Physikalische Kalkschutzgeräte
stabilisieren den im Wasser vorhandenen Kalk, um Rohrleitungen und Boiler optimal zu schützen. Dies geschieht auf elektrophysikalischem Weg und vor allem ohne das Trinkwasser zu verändern.
Calcium und Magnesium bleiben dem Wasser erhalten.
Bei diesem Verfahren werden winzige Calciumcarbonat-Kristalle in einer grossen Zahl erzeugt. Diese wirken als sogenannten Kristallisationskeime, an denen sich der Kalk anlagert und mit dem Wasser die Leitung wieder verlässt.

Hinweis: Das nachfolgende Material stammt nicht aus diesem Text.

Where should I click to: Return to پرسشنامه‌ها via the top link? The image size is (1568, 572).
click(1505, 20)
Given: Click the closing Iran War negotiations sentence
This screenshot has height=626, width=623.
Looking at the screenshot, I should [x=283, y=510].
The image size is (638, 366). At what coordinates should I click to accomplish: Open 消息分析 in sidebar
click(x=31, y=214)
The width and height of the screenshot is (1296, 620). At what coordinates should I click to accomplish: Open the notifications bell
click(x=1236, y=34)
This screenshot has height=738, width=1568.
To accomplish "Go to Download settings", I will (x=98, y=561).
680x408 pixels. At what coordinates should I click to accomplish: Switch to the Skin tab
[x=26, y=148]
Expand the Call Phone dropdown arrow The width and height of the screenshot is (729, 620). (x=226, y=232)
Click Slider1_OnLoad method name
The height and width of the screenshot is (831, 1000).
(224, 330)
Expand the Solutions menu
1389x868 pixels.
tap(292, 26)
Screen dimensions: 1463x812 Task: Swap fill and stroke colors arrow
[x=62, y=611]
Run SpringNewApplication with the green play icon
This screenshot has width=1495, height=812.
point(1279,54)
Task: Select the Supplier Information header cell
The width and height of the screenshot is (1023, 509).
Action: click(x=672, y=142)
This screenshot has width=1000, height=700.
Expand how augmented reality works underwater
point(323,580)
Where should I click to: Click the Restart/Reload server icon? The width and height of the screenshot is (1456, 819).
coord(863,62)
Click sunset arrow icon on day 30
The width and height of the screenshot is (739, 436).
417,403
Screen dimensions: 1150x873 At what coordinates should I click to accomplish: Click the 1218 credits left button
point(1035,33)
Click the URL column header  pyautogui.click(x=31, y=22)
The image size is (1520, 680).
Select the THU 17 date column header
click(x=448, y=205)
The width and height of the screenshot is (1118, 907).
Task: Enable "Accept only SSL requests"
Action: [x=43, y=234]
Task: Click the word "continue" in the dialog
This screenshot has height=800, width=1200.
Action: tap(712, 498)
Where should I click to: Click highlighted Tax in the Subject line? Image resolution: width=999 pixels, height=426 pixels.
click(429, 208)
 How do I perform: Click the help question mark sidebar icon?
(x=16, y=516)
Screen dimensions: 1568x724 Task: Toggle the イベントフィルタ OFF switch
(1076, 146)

Wirklich weiches Wasser ohne Härte erhält man durch die Wasserenthärtung mittels dem Ionenaustauschverfahren. Die Wasserenthärtung basiert auf einem einfachen Austausch der härtebildenden Calcium- und Magnesium-Ionen mittels einem Ionenaustauscherharz. Dieses entzieht dem Wasser den Kalk und ist dann geeignet wenn primär die Kalkprobleme und der wesentlich komfortablere Alltag im Vordergrund stehen. Ist die Kapazität des Austauscherharzes erschöpft, wird es mit einer Salzlösung reaktiviert und steht für einen neuen Enthärterzyklus zur Verfügung.